### GIVEN INFORMATION
::::::::

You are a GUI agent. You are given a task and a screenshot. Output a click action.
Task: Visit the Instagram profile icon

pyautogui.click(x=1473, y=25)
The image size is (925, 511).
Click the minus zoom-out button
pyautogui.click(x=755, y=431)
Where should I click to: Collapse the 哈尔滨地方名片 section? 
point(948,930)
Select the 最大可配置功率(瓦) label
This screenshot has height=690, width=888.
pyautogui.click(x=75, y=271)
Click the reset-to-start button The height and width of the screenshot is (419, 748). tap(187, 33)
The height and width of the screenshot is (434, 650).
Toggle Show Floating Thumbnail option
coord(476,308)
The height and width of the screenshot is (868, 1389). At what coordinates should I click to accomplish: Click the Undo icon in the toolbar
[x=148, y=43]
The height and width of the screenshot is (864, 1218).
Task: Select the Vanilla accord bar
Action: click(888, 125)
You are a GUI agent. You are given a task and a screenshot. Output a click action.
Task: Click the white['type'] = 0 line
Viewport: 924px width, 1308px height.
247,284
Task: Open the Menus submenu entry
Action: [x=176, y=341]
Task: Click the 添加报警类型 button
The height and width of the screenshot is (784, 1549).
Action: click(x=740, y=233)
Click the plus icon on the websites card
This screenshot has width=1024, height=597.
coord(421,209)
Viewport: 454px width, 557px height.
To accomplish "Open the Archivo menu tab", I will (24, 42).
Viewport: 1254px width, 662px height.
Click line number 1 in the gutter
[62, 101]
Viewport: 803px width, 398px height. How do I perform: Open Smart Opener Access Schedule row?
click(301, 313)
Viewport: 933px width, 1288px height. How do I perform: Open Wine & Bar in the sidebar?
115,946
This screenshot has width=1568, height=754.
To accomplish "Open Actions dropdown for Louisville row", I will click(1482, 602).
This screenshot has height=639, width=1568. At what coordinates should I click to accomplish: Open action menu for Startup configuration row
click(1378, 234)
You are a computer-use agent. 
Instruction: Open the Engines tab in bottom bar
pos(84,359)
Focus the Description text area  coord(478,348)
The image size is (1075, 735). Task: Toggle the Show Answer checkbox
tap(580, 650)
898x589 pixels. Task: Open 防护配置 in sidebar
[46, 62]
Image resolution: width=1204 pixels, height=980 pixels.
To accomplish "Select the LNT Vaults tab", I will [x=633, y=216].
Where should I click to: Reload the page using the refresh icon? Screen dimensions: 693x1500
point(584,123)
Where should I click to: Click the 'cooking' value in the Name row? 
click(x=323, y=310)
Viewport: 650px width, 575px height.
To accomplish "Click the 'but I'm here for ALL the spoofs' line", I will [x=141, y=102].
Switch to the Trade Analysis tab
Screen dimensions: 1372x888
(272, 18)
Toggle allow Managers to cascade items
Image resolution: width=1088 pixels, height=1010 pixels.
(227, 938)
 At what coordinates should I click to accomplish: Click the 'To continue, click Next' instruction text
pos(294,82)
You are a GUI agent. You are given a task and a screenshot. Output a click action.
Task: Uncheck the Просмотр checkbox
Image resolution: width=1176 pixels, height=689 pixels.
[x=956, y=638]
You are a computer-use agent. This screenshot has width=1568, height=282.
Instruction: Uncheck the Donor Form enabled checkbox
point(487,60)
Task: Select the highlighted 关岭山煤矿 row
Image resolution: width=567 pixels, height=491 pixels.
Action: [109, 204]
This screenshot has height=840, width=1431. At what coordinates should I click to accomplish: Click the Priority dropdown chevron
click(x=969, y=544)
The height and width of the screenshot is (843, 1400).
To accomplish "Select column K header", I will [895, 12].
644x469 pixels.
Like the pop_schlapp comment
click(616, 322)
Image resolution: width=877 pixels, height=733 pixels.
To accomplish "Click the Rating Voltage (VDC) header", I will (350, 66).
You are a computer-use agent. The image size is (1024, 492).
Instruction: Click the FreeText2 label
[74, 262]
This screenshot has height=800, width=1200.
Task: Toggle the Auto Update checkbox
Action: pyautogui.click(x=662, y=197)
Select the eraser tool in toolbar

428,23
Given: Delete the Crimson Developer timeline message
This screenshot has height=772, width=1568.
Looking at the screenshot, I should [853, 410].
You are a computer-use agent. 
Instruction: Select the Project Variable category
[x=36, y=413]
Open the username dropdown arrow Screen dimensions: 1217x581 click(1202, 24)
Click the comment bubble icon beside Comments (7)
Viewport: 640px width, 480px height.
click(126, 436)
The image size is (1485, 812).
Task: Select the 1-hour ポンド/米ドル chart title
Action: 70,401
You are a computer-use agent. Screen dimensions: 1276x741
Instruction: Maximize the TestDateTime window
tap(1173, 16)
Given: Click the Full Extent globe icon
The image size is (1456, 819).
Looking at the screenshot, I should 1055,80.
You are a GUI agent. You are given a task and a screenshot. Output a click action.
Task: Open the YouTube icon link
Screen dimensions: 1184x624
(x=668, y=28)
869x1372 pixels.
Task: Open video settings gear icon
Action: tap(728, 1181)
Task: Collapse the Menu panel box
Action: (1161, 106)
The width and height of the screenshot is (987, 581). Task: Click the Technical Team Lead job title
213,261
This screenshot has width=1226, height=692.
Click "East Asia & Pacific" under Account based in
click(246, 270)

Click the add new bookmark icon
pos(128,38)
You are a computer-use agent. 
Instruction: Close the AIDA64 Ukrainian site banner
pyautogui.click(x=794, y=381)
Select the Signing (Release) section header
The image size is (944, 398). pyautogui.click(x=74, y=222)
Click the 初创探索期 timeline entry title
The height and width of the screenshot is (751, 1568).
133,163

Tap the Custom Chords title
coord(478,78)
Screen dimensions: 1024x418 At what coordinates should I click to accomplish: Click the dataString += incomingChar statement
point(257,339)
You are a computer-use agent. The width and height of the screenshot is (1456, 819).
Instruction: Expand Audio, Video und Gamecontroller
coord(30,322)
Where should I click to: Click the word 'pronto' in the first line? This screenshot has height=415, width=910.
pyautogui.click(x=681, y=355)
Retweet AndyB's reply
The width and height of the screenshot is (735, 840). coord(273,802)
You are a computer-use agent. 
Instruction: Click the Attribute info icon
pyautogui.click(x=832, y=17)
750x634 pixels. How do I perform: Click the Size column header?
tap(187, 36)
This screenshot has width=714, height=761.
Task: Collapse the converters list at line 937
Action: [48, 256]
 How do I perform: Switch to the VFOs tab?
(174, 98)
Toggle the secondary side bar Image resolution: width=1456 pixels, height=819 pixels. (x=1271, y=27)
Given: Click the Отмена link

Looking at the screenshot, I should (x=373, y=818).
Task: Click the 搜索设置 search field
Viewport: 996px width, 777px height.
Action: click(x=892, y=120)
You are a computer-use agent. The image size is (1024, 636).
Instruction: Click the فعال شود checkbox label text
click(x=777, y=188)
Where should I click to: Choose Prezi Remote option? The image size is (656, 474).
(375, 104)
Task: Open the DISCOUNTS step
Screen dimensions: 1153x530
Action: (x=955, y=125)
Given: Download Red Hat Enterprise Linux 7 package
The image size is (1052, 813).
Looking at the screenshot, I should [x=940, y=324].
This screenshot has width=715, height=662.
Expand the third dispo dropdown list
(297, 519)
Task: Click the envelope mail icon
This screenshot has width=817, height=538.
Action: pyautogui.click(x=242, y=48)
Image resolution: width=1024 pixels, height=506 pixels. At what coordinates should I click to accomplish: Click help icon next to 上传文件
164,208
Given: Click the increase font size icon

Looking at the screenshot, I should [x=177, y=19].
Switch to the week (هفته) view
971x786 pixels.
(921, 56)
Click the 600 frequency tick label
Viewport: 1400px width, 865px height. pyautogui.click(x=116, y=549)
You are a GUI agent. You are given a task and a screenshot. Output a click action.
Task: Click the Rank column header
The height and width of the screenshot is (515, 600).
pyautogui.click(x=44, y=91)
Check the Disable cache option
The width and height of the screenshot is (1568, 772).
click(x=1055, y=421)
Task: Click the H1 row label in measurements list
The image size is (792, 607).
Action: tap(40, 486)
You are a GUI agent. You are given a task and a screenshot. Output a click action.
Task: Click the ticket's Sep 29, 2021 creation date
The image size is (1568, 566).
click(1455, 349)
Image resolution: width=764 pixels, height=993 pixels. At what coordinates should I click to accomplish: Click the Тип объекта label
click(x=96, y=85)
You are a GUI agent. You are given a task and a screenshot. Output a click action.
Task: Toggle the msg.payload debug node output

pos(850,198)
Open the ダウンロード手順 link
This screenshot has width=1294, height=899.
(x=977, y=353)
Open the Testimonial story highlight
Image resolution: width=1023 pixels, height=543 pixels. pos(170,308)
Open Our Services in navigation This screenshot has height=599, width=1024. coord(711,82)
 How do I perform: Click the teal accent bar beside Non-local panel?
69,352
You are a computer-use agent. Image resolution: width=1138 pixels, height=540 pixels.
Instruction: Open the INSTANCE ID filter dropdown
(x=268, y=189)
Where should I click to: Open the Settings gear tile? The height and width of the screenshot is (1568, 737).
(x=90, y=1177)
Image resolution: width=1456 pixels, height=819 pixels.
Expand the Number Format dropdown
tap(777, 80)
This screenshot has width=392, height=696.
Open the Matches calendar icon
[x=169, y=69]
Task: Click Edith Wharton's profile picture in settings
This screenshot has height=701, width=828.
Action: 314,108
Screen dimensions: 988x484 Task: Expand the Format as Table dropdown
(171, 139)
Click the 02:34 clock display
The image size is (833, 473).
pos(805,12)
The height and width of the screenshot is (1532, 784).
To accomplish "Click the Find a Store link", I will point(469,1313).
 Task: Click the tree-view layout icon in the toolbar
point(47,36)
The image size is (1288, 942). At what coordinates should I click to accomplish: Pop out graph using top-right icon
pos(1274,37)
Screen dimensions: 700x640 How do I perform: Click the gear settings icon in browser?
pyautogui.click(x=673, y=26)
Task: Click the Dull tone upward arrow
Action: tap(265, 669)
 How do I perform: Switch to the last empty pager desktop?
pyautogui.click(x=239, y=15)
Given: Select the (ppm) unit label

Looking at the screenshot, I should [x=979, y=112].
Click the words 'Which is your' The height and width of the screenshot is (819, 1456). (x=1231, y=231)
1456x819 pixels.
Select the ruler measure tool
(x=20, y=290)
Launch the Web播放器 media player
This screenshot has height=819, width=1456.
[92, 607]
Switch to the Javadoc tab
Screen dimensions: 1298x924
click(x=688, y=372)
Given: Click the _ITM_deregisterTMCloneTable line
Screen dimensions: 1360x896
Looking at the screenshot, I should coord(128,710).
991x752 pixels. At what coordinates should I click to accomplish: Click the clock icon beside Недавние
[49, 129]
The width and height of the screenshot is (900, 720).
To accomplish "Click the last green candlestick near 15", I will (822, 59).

::::::::

### WHAT THIS TASK INVOLVES
Recast the rows from the start of the records through the line that contains "coord(476,308)" as a JSON list of strings, one string per line with blank lines left out.

### FINAL RESULT
[
  "You are a GUI agent. You are given a task and a screenshot. Output a click action.",
  "Task: Visit the Instagram profile icon",
  "pyautogui.click(x=1473, y=25)",
  "The image size is (925, 511).",
  "Click the minus zoom-out button",
  "pyautogui.click(x=755, y=431)",
  "Where should I click to: Collapse the 哈尔滨地方名片 section? ",
  "point(948,930)",
  "Select the 最大可配置功率(瓦) label",
  "This screenshot has height=690, width=888.",
  "pyautogui.click(x=75, y=271)",
  "Click the reset-to-start button The height and width of the screenshot is (419, 748). tap(187, 33)",
  "The height and width of the screenshot is (434, 650).",
  "Toggle Show Floating Thumbnail option",
  "coord(476,308)"
]